The published preclinical literature reports a dose range of approximately 10 mcg to 500 mcg per administration in rodent models, administered subcutaneously, intraperitoneally, or intramuscularly depending on the experimental design. The safety evaluation published by Xu et al. (Regul Toxicol Pharmacol, 2020; PMID 32334036) described BPC-157 as well tolerated across species with no dose-limiting toxicity observed at evaluated doses. The pharmacokinetics and ADME study by He et al. (Front Pharmacol, 2022; PMC9794587) employed intravenous and intramuscular routes in rats and dogs. A literature and patent review (Józwiak et al., Pharmaceuticals, 2025; PMID 40005999) provides broader context for dose ranges reported across the preclinical literature (see citations).

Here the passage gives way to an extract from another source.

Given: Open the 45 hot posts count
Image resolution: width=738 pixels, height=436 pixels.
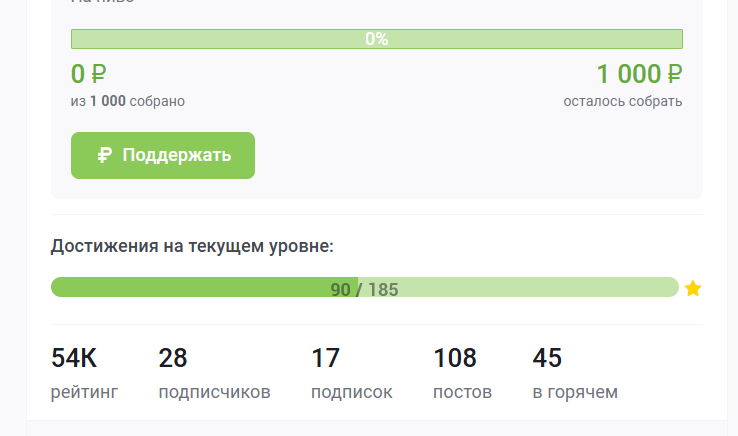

No human dose-ranging or dose-escalation clinical trials have been published for BPC-157 as of May 2026. All dose ranges in the literature are derived from animal studies; extrapolation to human dosing is not scientifically validated. Literature reports subcutaneous and intraperitoneal administration in rodent models; human pharmacokinetic data are limited to a single-dose safety study. Researchers should consult the primary literature directly and note that BPC-157 has no approved clinical use in any jurisdiction.

Storage and handling

Lyophilized BPC-157 is stored at −20 °C in a sealed, desiccant-protected vial. Once reconstituted, solutions should be maintained at 2–8 °C and used within 28 days. Reconstituted solutions should not be frozen. Exposure to direct light, prolonged ambient temperature, and repeated freeze-thaw cycles should be avoided to preserve peptide integrity. BPC-157 is a small peptide without protective backbone modifications, making it more susceptible to protease degradation in solution than the acylated GLP-1-class compounds; careful aseptic technique during reconstitution and storage is correspondingly important.

What BPC-157 is NOT

BPC-157 is sometimes discussed alongside other 'healing' peptides — most commonly TB-500 (thymosin beta-4 fragment), thymosin beta-4 itself, GHK-Cu, and Ipamorelin — but these are distinct compounds with different sequences, mechanisms, and evidence bases. BPC-157 is not TB-500: TB-500 is a synthetic fragment (residues 17–23) of thymosin beta-4, an actin-binding protein, with a molecular weight of 889.02 Da and a completely different amino acid sequence and mechanism of action. BPC-157 is not thymosin beta-4, which is a naturally occurring 43-amino acid peptide studied in phase 1 clinical trials for cardiac indications. BPC-157 is not GHK-Cu (glycine-histidine-lysine copper complex), a tripeptide with proposed collagen-stimulating effects. None of these compounds share BPC-157's amino acid sequence or its proposed gastric cytoprotective origin. Researchers should also note that BPC-157 is not approved for any human use and should not be confused with approved wound-healing agents or prescription peptides.

References

The citations below represent the primary peer-reviewed sources underlying the claims in this article. The most important primary literature includes the safety and toxicology evaluation by Xu et al. (PMID 32334036), the pharmacokinetics and ADME study by He et al. (PMC9794587), the 2025 multifunctionality and patent review by Józwiak et al. (PMID 40005999), and the 2022 musculoskeletal narrative review (PMC12446177). Readers should be aware that the BPC-157 literature is heavily concentrated in a single research group and that independent replication of key preclinical findings, and human clinical trial data, remain limited.